The word “events” in “coronary events” is confusing here and shouldn’t be confused by the reduction event represented by e in the predicate REDUCE. “Coronary events” here is the object of the predicate and refers to a category of adverse medical events related to the coronary artery, for example a myocardial infarction. To avoid confusion, from here on “myocardial infarction” will be used to replace coronary events as the most common coronary event.

(16)    a. Statins reduce myocardial infarction in normal humans

b. ꓱe (REDUCE(statin, myocardial infarction, e) & IN(e, normal human))

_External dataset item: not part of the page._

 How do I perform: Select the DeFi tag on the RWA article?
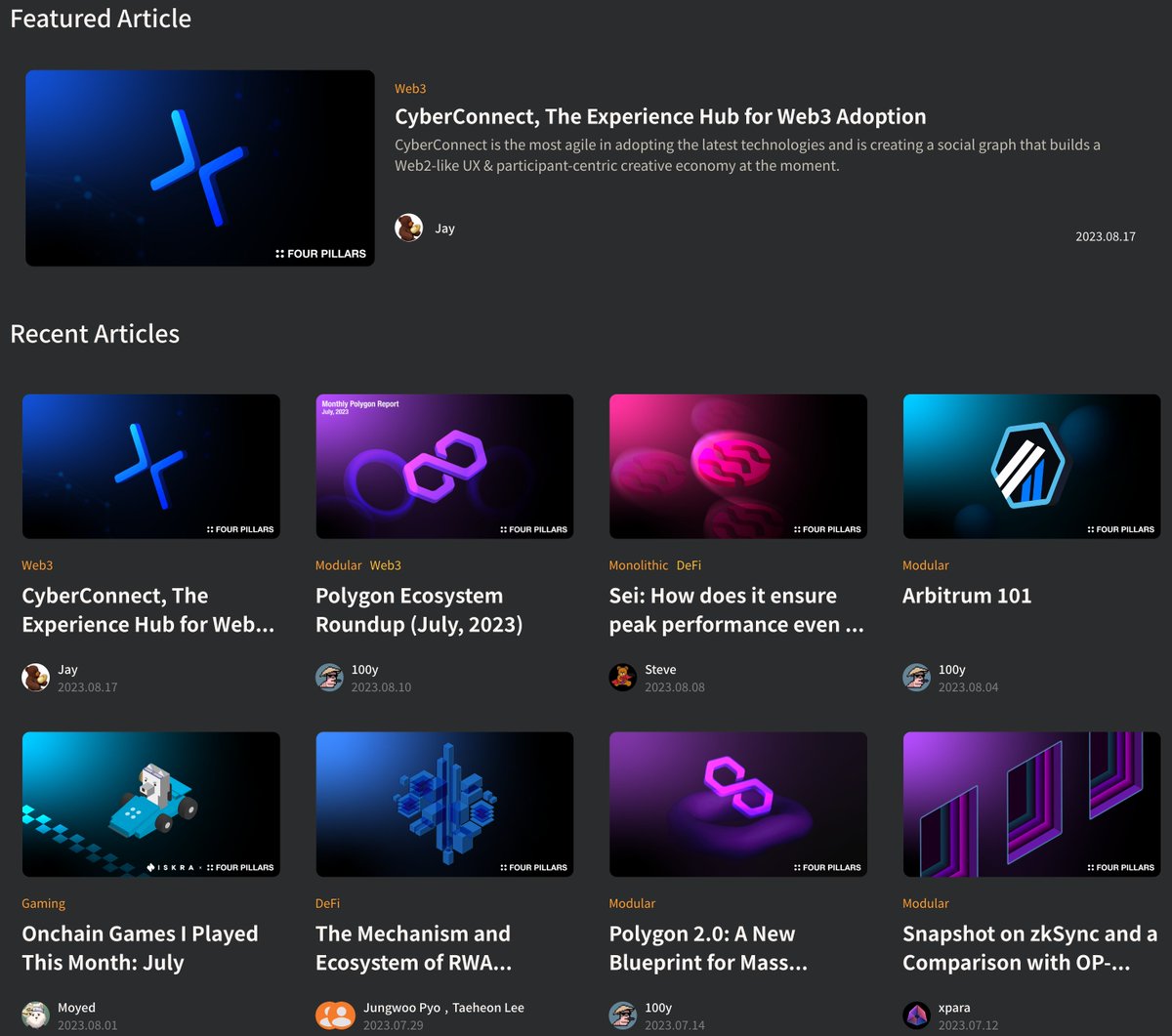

c. “There is at least one event, such that statin administration reduced myocardial infarction, where the event was in a normal human”

Note that the plural has been removed from “statins” and from “normal humans”. This is because in the Davidsonian analysis the predicate REDUCE now applies to a single even e. In each case there is only one statin administered to one human (we’ll ignore the case here that multiple statins are administered).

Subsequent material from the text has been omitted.